Healthcare Industry News: balloon kyphoplasty
News Release - January 4, 2006
Kyphon Announces Definitive Agreement to Acquire InnoSpine, Inc.Acquisition Expands Product Offering with Innovative Technology for Diagnosing Back Pain Caused by Disc Degeneration
SUNNYVALE, Calif., Jan. 4 (HSMN NewsFeed) -- Kyphon Inc. (Nasdaq: KYPH ) today announced it has entered into a definitive agreement to acquire InnoSpine, Inc., a privately held company focused on developing and marketing its proprietary technology platform for the diagnosis and potential treatment of axial low back pain due to disc degeneration. The transaction is expected to close in January 2006.
The terms of the acquisition call for an initial payment of approximately $2.5 million in cash to the shareholders of InnoSpine, plus the possibility of up to an additional $27.5 million in cash or stock, based on achievement of clinical and other milestones as well as royalties on future net sales. The Company anticipates there will be a one-time charge related to in-process research and development affecting earnings per share in its financial statements for the period ending December 31, 2005. The exact amount of the charge will only be known once the Company completes an analysis of the allocation of the purchase price.

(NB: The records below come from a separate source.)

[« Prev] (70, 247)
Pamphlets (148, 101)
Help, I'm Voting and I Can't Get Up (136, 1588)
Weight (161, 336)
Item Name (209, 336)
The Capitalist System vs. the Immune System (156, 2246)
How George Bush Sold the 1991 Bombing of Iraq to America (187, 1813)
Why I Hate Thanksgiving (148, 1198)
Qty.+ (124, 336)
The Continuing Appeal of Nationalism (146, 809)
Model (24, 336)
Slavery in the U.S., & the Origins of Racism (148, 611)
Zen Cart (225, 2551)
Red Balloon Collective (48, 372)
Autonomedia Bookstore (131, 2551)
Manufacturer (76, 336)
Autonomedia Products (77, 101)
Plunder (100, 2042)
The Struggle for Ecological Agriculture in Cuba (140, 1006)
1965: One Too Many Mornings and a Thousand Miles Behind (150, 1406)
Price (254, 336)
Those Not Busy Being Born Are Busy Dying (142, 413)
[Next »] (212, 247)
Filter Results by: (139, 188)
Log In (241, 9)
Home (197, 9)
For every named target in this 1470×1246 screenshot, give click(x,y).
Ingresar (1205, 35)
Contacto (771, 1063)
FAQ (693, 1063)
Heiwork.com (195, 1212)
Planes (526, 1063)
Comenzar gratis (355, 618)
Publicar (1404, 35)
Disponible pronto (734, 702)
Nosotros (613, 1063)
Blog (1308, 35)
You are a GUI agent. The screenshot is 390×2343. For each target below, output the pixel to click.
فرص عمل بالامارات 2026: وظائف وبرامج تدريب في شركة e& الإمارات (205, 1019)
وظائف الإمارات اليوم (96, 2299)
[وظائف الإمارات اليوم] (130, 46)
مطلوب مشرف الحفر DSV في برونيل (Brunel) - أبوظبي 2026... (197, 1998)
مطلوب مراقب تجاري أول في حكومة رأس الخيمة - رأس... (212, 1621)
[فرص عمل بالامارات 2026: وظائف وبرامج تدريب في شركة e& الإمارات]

InnoSpine's initial technology was developed with the aim of improving the results available from existing discography techniques through a novel diagnostic method known as Functional Anesthetic Discography (FAD), which involves a single-use disposable with no capital equipment requirements. In contrast to traditional provocative discography, FAD is a unique, minimally invasive procedure that utilizes a catheter-based system anchored in the disc space to deliver mild anesthetic to a candidate disc while the patient loads his or her spine in positions that cause pain. If the pain sensations from normal loading are relieved by anesthetic delivery to the degenerated disc, then the disc can be identified for further treatment.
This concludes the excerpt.